Vorgeschichte und Grundsätze

Im Januar 1943 erklärten der US-Präsident Franklin D. Roosevelt und der britische Premierminister Winston Churchill in Casablanca die bedingungslose Kapitulation Deutschlands zum Ziel des Krieges. Bald darauf bestätigte das auch der sowjetische Diktator Josef Stalin. Ende 1943 kündigten die drei alliierten Großmächte in Moskau an, sie würden die "Hauptkriegsverbrecher" bestrafen. Dass dies schließlich mit Hilfe eines Gerichtsprozesses geschah, war keineswegs selbstverständlich. So vertrat Churchill zunächst den Vorschlag, die Angehörigen der Führungsriege des NS-Staats für vogelfrei zu erklären, so dass ranghohe alliierte Militärs sie nach der Feststellung ihrer Identität standrechtlich hätten erschießen können.
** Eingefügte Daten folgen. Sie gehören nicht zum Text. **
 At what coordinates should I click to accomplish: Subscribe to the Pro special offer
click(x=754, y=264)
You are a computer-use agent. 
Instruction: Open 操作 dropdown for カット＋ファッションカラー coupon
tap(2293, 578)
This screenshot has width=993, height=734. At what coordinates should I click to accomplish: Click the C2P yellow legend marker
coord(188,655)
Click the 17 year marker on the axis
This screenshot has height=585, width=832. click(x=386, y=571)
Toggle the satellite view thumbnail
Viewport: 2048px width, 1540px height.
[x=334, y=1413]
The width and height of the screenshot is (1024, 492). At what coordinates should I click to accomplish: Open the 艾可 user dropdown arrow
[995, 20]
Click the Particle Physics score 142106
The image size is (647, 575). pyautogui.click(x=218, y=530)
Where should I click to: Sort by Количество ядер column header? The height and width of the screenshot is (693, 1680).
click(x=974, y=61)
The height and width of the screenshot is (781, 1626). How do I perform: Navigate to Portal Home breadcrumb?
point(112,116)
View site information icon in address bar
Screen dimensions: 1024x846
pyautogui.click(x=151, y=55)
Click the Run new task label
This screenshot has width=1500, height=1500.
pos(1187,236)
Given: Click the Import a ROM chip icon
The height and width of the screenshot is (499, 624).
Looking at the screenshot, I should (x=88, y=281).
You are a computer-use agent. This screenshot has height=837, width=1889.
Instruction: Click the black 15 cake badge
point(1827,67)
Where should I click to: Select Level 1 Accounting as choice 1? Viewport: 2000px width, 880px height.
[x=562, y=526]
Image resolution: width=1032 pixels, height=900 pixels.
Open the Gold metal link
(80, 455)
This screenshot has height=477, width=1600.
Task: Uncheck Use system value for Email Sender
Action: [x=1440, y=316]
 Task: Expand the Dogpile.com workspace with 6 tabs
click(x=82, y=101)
"Verbrechen gegen die Menschlichkeit" - ein neues Konstrukt

Stattdessen wurden im Hauptkriegsverbrecherprozess vor dem Internationalen Militärgerichtshof in Nürnberg zwischen dem 20. November 1945 und dem 1. Oktober 1946 zum ersten Mal in der Geschichte Politiker, Militärs und Wirtschaftsführer für ihr Handeln im Rahmen einer Diktatur persönlich völkerstrafrechtlich zur Verantwortung gezogen. Die Anklagepunkte, welche die vier Alliierten - die USA, Großbritannien, Frankreich und die Sowjetunion - als Vergehen gegen das Völkerrecht im Statut des Internationalen Militärgerichtshofs festschrieben, lauteten: "Verbrechen gegen den Frieden", "Kriegsverbrechen" und "Verbrechen gegen die Menschlichkeit".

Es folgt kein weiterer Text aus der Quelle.